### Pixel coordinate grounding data
++++++

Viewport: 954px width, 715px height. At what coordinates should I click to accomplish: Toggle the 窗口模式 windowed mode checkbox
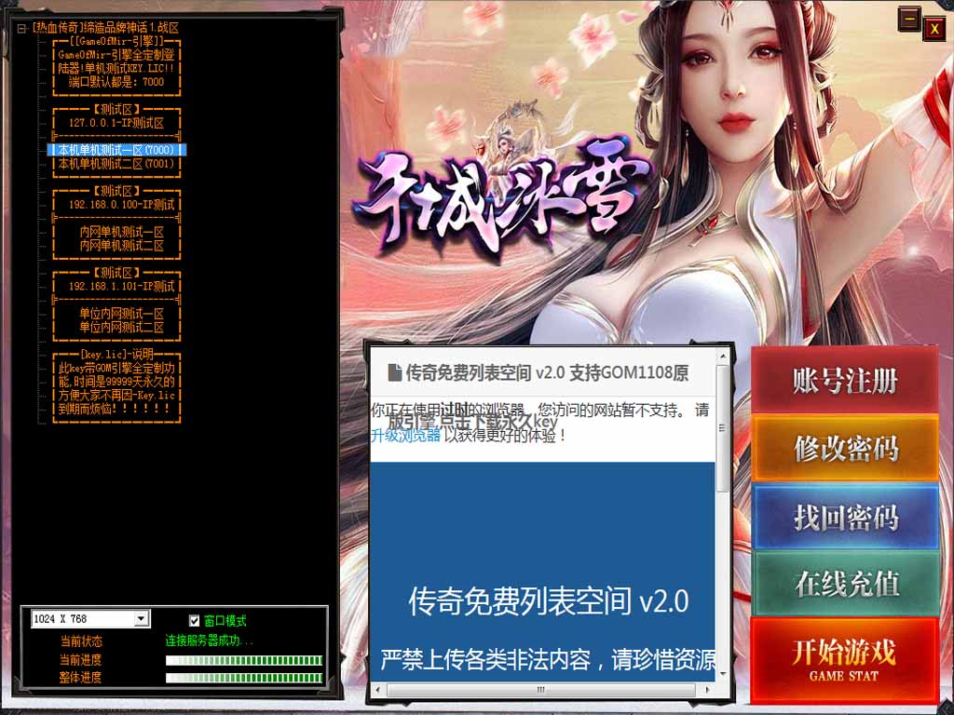coord(195,620)
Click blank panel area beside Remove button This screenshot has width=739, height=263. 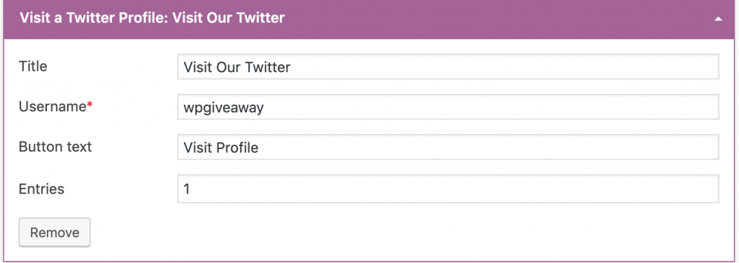401,233
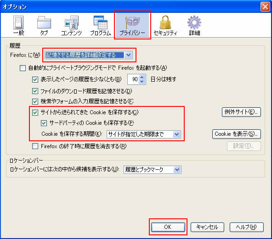Increase history days with up arrow
Image resolution: width=272 pixels, height=239 pixels.
[142, 77]
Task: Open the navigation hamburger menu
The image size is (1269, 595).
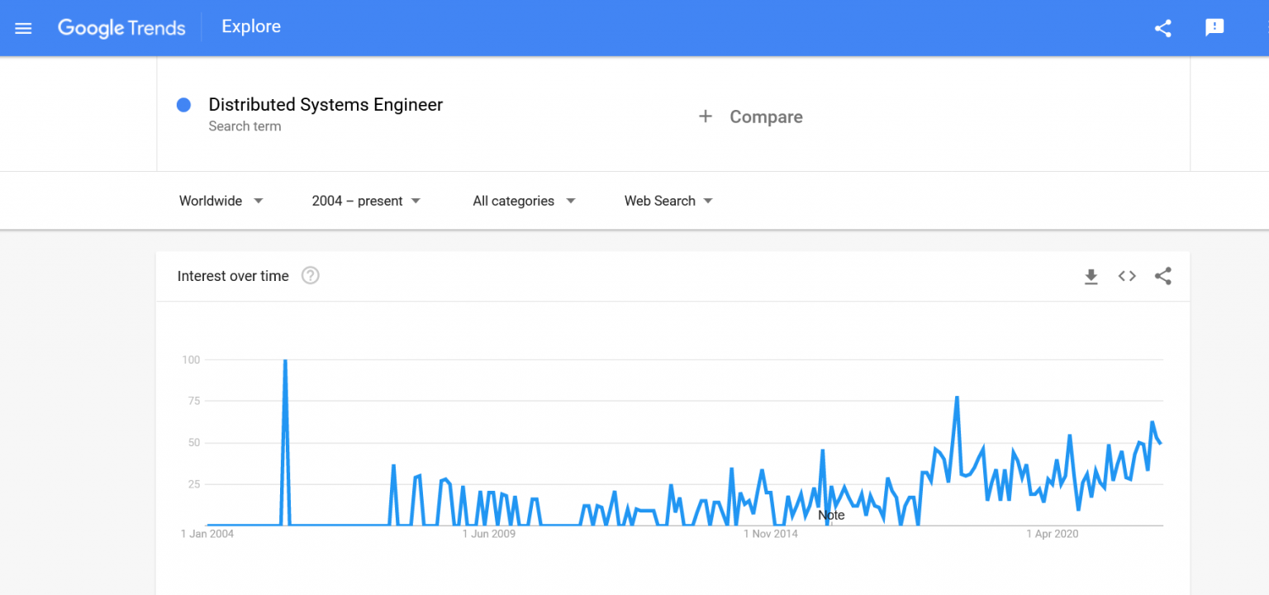Action: coord(22,27)
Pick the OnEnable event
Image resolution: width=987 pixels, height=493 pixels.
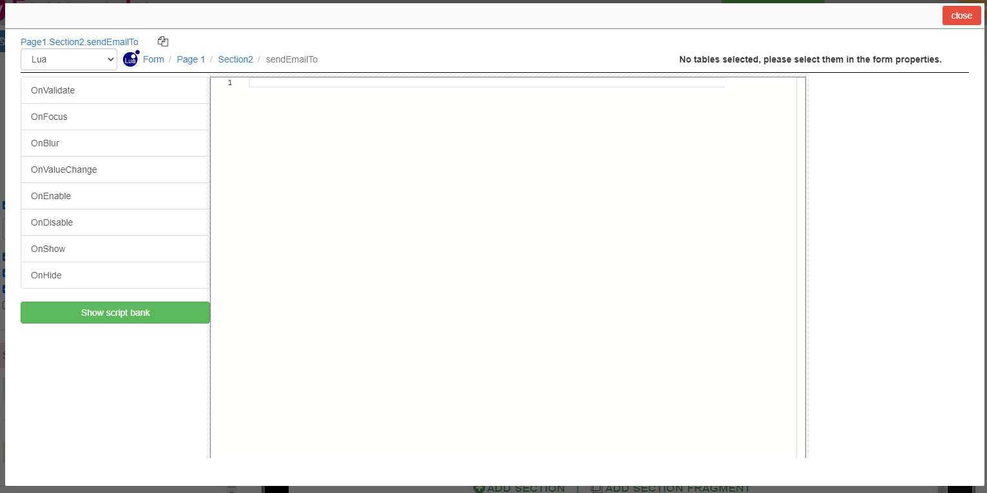[115, 196]

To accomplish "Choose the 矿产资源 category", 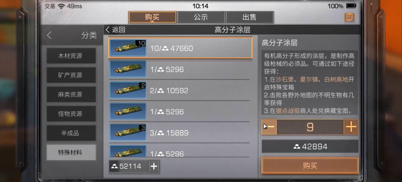I will (71, 75).
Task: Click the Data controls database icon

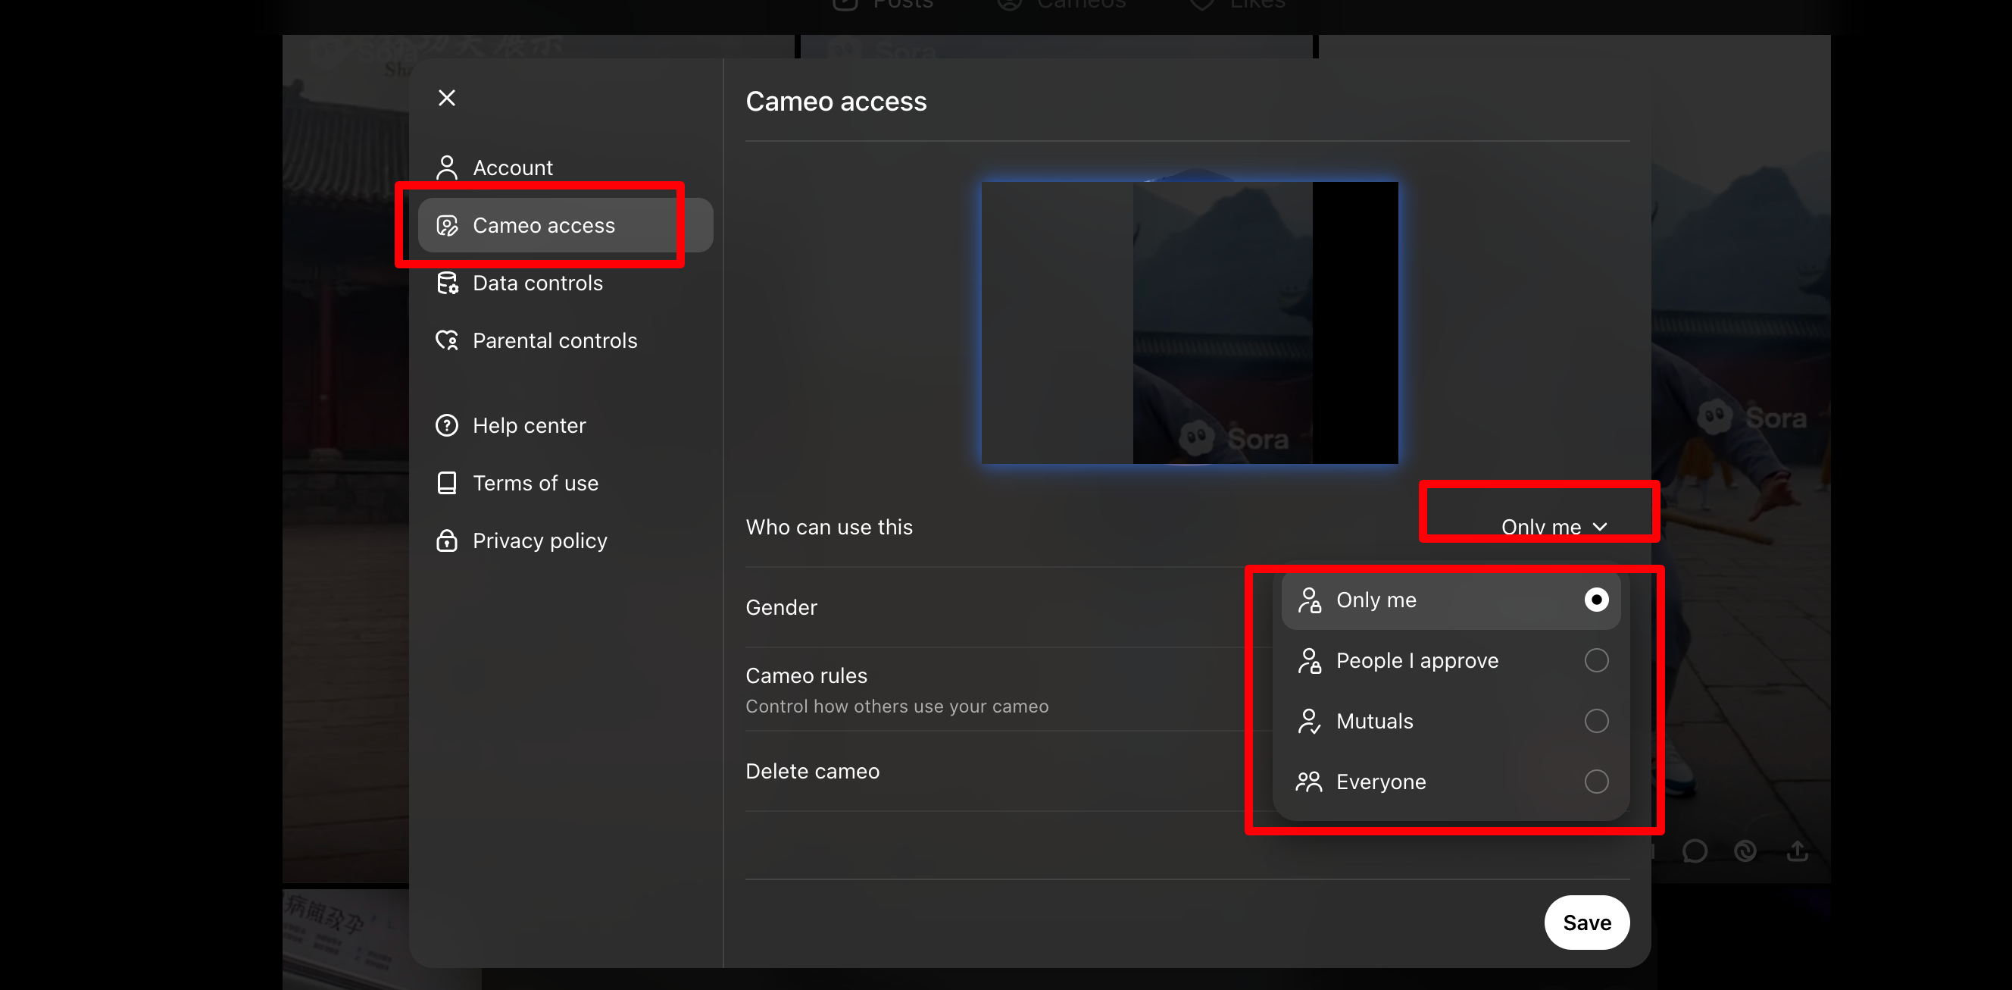Action: [x=447, y=283]
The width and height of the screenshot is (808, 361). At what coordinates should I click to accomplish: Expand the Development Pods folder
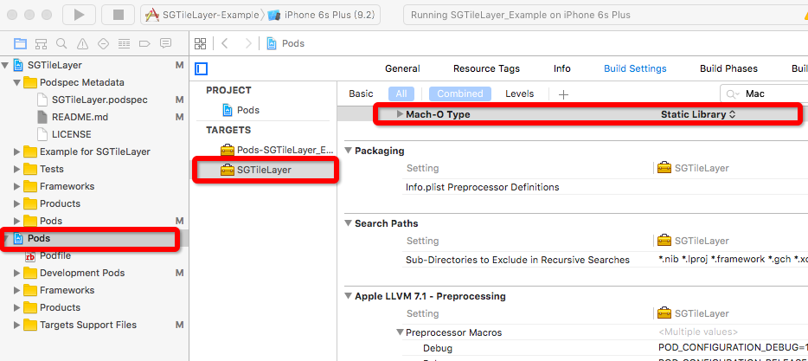point(17,273)
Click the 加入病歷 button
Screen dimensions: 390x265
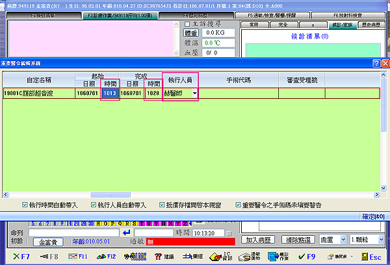point(257,240)
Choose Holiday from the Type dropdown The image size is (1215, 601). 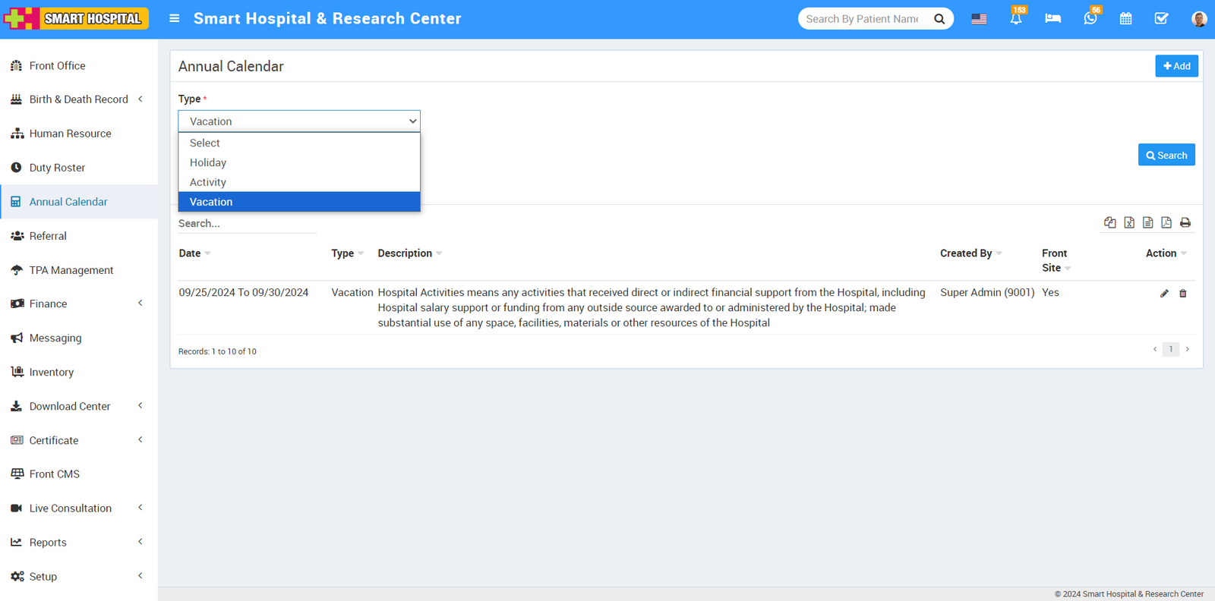click(208, 162)
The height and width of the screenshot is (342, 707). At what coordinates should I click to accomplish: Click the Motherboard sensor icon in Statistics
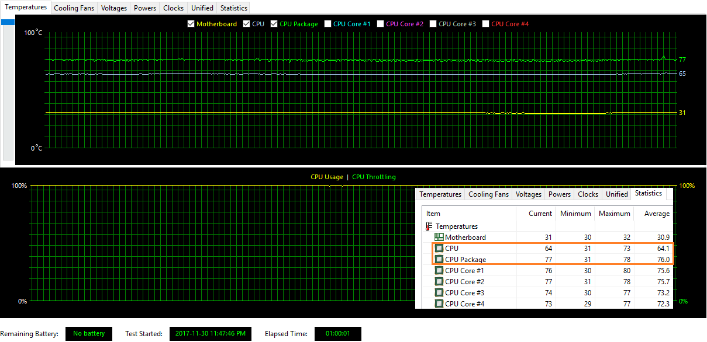[x=439, y=238]
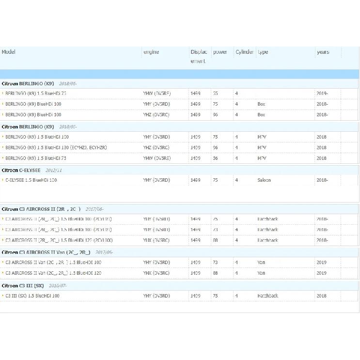The image size is (360, 360).
Task: Select the Cylinder column header
Action: [x=245, y=52]
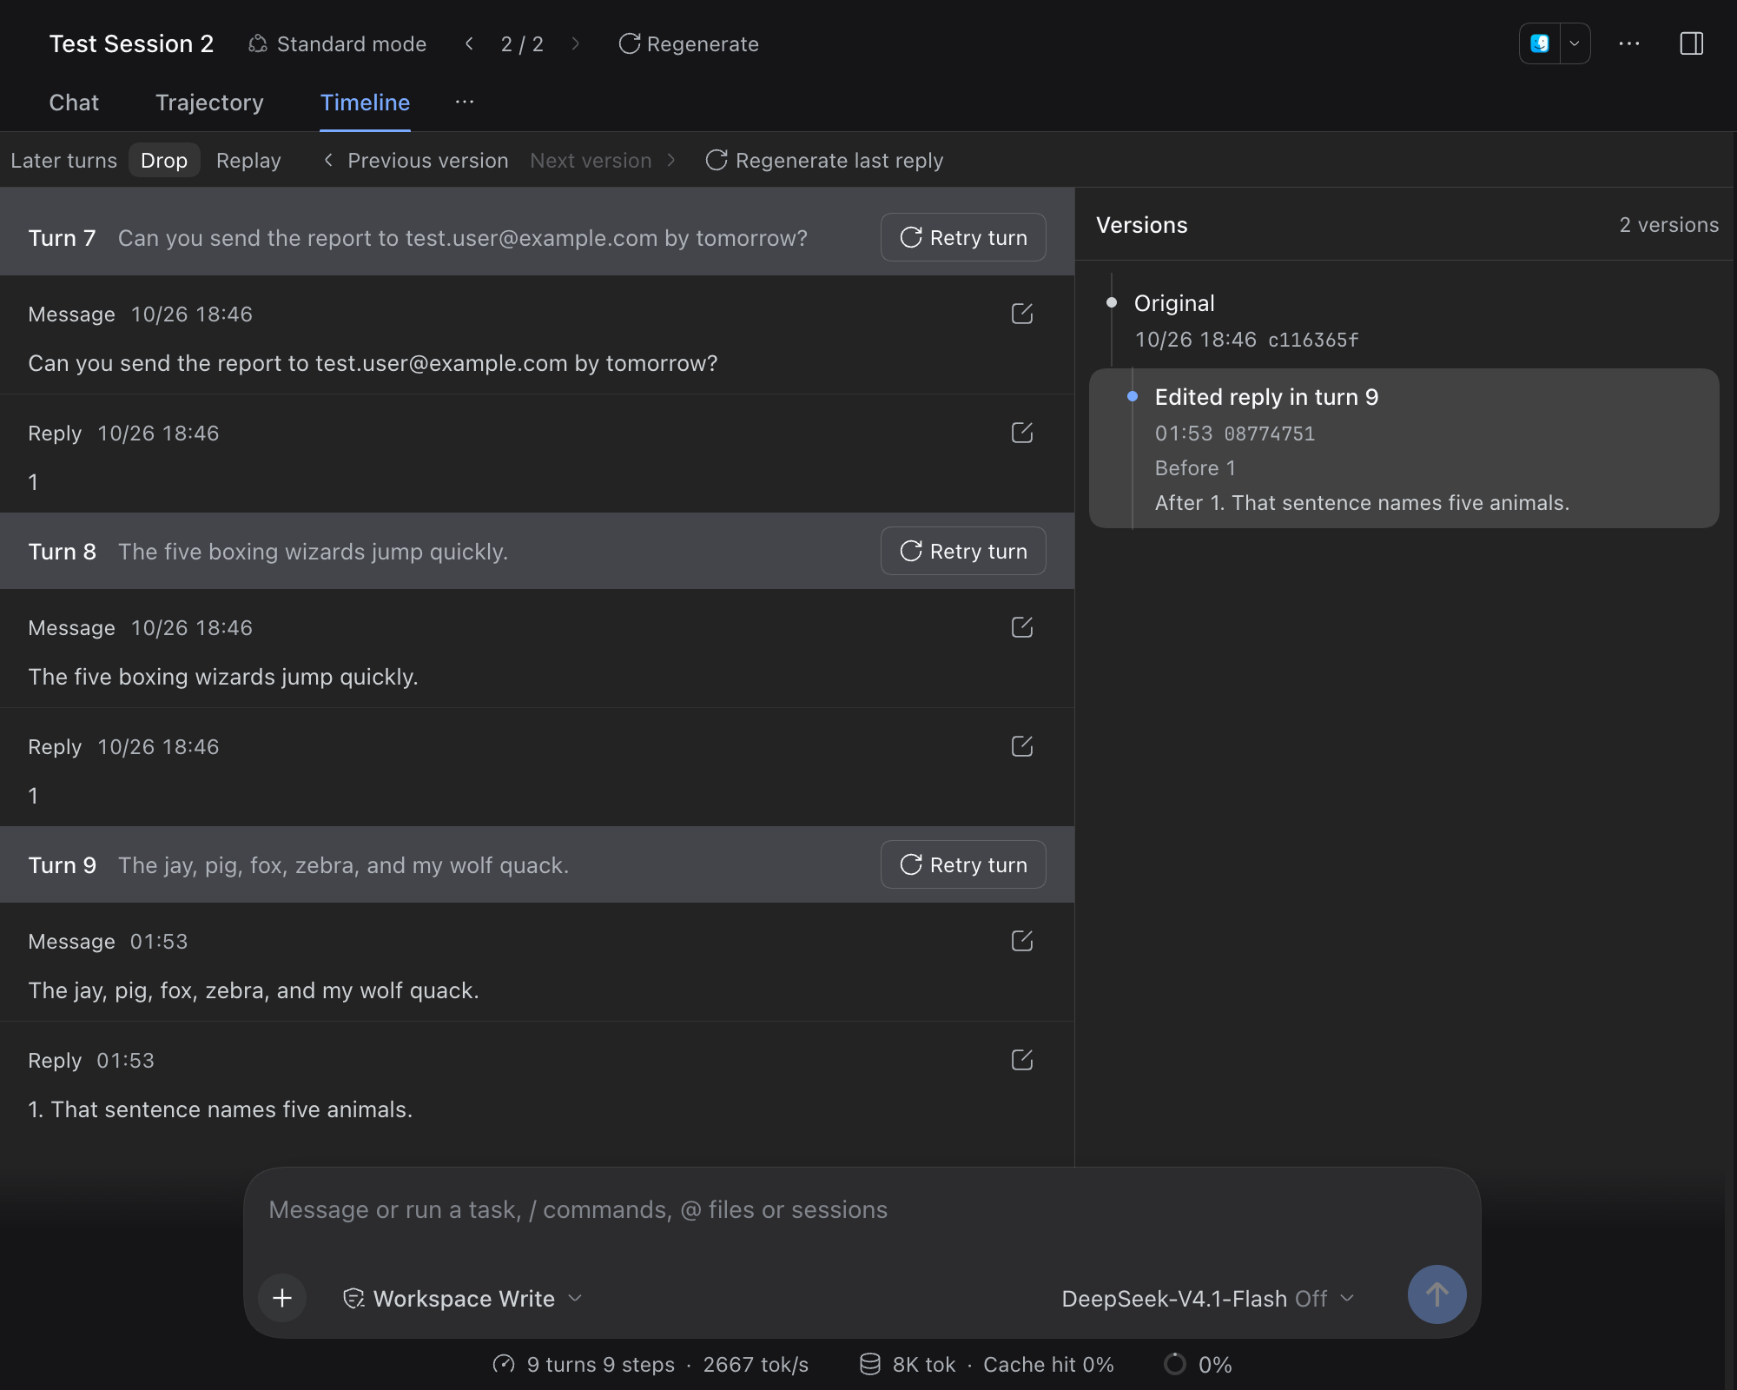Switch to the Chat tab
Screen dimensions: 1737x1390
click(x=74, y=103)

++++++

### TASK ITEM
Exactly the lines from the one that contains "The height and" to the last line of the data, both included, should be set down, and no pictures should appear among them.

### TASK OUTPUT
The height and width of the screenshot is (342, 707). At what coordinates should I click to accomplish: Click the Motherboard sensor icon in Statistics
[x=439, y=238]
The image size is (360, 360).
Task: Select the Cylinder column header
Action: [x=245, y=52]
Switch to the Chat tab
Screen dimensions: 1737x1390
click(x=74, y=103)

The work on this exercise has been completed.